* **DATA SECTION**:
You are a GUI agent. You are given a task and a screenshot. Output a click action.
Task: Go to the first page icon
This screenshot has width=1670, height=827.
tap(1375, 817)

...

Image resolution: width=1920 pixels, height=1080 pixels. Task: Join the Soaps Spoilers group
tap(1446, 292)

* **EXERCISE PROMPT**:
Please multiply every coordinate in the answers by 2.6, rounding to whole numbers with halves going up, and write out the listing again, requests included, starting with the line that contains "You are a GUI" and going on through the line that contains "tap(1375, 817)". Give only those lines.

* **SOLUTION TO THIS EXERCISE**:
You are a GUI agent. You are given a task and a screenshot. Output a click action.
Task: Go to the first page icon
This screenshot has width=1670, height=827.
tap(3575, 2124)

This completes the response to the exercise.